According to the Associated Press reporter at the White House, Joe Biden’s conversation with Xi Jinping lasted two hours. At CBS on Sunday, Biden had previously said “he spent more time with Xi than any world leader, 24, 25 hours of private meetings.”
In the Wall Street Journal appeal about the phone call, “Biden and Xi have a conversation about rights, trade and the climate.” And from the New York Times, “Biden insists on human rights in first appeal to Xi.”
In China, Xinhua pointed out that Biden called New Year’s morning in the country, wishing “prosperity and development.” In English, the agency stressed that Xi defended “the restoration of dialogue mechanisms” between the two powers.
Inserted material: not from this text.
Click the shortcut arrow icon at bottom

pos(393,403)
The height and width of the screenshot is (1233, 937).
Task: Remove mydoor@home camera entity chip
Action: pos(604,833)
With the image above, Beijing’s Global Times / Huanqiu made the headlines that the conversation “sets the tone” for relationships, from now on. In Hong Kong’s South China Morning Post, “Xi and Biden are breaking the ice, but can they reduce tensions?”
TWITTER AND MODI
Biden also called Narendra Modi from India two days earlier and, according to the White House, “he noted that a shared commitment to democratic values is the basis of the US-Indian relationship.”
The next day, in the Financial Times’ appeal, the American platform “Twitter blocks accounts after the Indian government has demanded”. There were more than 500, amid protests by farmers across the country against Modi.
JAPAN IS BETTING IN CHINA
In the title of the English version of the Financial Nikkei, “Dissociation Denied: Japan Inc. Bets on China.” He is referring to “decoupling,” the exit of Japanese companies from China, which the United States billed under Trump. The newspaper takes Panasonic as an example of the expansion of Japanese investment in production in China.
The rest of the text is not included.